▸ **MATERIAL SHOWN**
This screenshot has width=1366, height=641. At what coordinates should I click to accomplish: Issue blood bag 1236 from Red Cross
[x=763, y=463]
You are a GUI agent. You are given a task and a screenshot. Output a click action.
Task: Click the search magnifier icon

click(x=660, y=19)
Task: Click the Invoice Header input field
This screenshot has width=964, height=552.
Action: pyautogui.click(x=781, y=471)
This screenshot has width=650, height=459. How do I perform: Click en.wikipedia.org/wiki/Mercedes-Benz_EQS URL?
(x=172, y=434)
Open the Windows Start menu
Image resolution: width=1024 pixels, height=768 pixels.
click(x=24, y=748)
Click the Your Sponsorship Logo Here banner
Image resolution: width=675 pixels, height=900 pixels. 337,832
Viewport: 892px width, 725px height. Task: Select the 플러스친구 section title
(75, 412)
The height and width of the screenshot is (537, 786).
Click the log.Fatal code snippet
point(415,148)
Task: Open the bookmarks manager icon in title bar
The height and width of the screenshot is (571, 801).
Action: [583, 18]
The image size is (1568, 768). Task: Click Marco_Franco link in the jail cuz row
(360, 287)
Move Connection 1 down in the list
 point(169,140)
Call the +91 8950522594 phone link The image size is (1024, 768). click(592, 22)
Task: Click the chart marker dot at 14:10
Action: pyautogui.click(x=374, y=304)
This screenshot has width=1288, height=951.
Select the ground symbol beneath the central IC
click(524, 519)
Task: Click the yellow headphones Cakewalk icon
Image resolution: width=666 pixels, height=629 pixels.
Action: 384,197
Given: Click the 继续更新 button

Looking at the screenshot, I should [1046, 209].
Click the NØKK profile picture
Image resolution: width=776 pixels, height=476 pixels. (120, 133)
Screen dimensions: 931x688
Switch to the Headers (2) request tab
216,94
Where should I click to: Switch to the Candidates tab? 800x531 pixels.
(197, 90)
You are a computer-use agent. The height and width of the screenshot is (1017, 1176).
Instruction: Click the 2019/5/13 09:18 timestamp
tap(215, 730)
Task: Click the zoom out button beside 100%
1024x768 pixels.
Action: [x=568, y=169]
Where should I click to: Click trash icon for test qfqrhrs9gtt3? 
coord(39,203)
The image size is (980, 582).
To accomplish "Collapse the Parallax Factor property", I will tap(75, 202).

▸ **TASK ITEM**
Repeat the listing above in full.

▸ **WRITTEN ANSWER**
This screenshot has width=1366, height=641. At what coordinates should I click to accomplish: Issue blood bag 1236 from Red Cross
[x=763, y=463]
You are a GUI agent. You are given a task and a screenshot. Output a click action.
Task: Click the search magnifier icon

click(x=660, y=19)
Task: Click the Invoice Header input field
This screenshot has width=964, height=552.
Action: pyautogui.click(x=781, y=471)
This screenshot has width=650, height=459. How do I perform: Click en.wikipedia.org/wiki/Mercedes-Benz_EQS URL?
(x=172, y=434)
Open the Windows Start menu
Image resolution: width=1024 pixels, height=768 pixels.
click(x=24, y=748)
Click the Your Sponsorship Logo Here banner
Image resolution: width=675 pixels, height=900 pixels. 337,832
Viewport: 892px width, 725px height. Task: Select the 플러스친구 section title
(75, 412)
The height and width of the screenshot is (537, 786).
Click the log.Fatal code snippet
point(415,148)
Task: Open the bookmarks manager icon in title bar
The height and width of the screenshot is (571, 801).
Action: [583, 18]
The image size is (1568, 768). Task: Click Marco_Franco link in the jail cuz row
(360, 287)
Move Connection 1 down in the list
 point(169,140)
Call the +91 8950522594 phone link The image size is (1024, 768). click(592, 22)
Task: Click the chart marker dot at 14:10
Action: pyautogui.click(x=374, y=304)
This screenshot has width=1288, height=951.
Select the ground symbol beneath the central IC
click(524, 519)
Task: Click the yellow headphones Cakewalk icon
Image resolution: width=666 pixels, height=629 pixels.
Action: 384,197
Given: Click the 继续更新 button

Looking at the screenshot, I should [1046, 209].
Click the NØKK profile picture
Image resolution: width=776 pixels, height=476 pixels. (120, 133)
Screen dimensions: 931x688
Switch to the Headers (2) request tab
216,94
Where should I click to: Switch to the Candidates tab? 800x531 pixels.
(197, 90)
You are a computer-use agent. The height and width of the screenshot is (1017, 1176).
Instruction: Click the 2019/5/13 09:18 timestamp
tap(215, 730)
Task: Click the zoom out button beside 100%
1024x768 pixels.
Action: [x=568, y=169]
Where should I click to: Click trash icon for test qfqrhrs9gtt3? 
coord(39,203)
The image size is (980, 582).
To accomplish "Collapse the Parallax Factor property", I will tap(75, 202).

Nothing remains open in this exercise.